- **DIRECTIONS**
Your reply should reproduce each record precisely as written.

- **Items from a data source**
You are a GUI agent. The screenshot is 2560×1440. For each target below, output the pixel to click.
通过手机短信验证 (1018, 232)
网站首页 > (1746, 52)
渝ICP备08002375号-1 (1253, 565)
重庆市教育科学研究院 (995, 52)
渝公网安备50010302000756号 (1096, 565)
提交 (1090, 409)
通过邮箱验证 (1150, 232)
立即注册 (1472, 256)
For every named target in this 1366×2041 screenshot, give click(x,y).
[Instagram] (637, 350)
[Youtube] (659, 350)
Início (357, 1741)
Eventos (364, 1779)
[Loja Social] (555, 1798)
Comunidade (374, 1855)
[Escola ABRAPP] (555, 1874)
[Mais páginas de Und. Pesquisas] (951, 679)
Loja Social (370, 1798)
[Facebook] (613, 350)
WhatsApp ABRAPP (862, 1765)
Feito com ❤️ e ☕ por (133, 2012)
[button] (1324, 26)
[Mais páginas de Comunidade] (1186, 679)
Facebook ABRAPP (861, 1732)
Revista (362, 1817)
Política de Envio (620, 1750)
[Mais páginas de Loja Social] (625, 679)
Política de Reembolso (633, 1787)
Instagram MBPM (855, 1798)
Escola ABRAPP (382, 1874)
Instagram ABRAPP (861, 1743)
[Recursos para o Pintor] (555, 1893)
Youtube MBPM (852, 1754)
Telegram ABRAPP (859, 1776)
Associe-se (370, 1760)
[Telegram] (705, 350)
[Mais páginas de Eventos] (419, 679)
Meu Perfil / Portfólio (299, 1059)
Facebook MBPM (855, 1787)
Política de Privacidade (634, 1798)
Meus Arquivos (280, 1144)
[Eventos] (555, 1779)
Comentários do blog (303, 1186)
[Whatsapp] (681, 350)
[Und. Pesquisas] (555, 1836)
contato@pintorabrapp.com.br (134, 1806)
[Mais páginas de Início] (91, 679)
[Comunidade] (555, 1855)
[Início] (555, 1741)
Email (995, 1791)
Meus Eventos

- **RESULT OF THE EXERCISE**
You are a GUI agent. The screenshot is 2560×1440. For each target below, output the pixel to click.
通过手机短信验证 (1018, 232)
网站首页 > (1746, 52)
渝ICP备08002375号-1 (1253, 565)
重庆市教育科学研究院 (995, 52)
渝公网安备50010302000756号 (1096, 565)
提交 (1090, 409)
通过邮箱验证 (1150, 232)
立即注册 (1472, 256)
For every named target in this 1366×2041 screenshot, give click(x,y).
[Instagram] (637, 350)
[Youtube] (659, 350)
Início (357, 1741)
Eventos (364, 1779)
[Loja Social] (555, 1798)
Comunidade (374, 1855)
[Escola ABRAPP] (555, 1874)
[Mais páginas de Und. Pesquisas] (951, 679)
Loja Social (370, 1798)
[Facebook] (613, 350)
WhatsApp ABRAPP (862, 1765)
Feito com ❤️ e ☕ por (133, 2012)
[button] (1324, 26)
[Mais páginas de Comunidade] (1186, 679)
Facebook ABRAPP (861, 1732)
Revista (362, 1817)
Política de Envio (620, 1750)
[Mais páginas de Loja Social] (625, 679)
Política de Reembolso (633, 1787)
Instagram MBPM (855, 1798)
Escola ABRAPP (382, 1874)
Instagram ABRAPP (861, 1743)
[Recursos para o Pintor] (555, 1893)
Youtube MBPM (852, 1754)
Telegram ABRAPP (859, 1776)
Associe-se (370, 1760)
[Telegram] (705, 350)
[Mais páginas de Eventos] (419, 679)
Meu Perfil / Portfólio (299, 1059)
Facebook MBPM (855, 1787)
Política de Privacidade (634, 1798)
Meus Arquivos (280, 1144)
[Eventos] (555, 1779)
Comentários do blog (303, 1186)
[Whatsapp] (681, 350)
[Und. Pesquisas] (555, 1836)
contato@pintorabrapp.com.br (134, 1806)
[Mais páginas de Início] (91, 679)
[Comunidade] (555, 1855)
[Início] (555, 1741)
Email (995, 1791)
Meus Eventos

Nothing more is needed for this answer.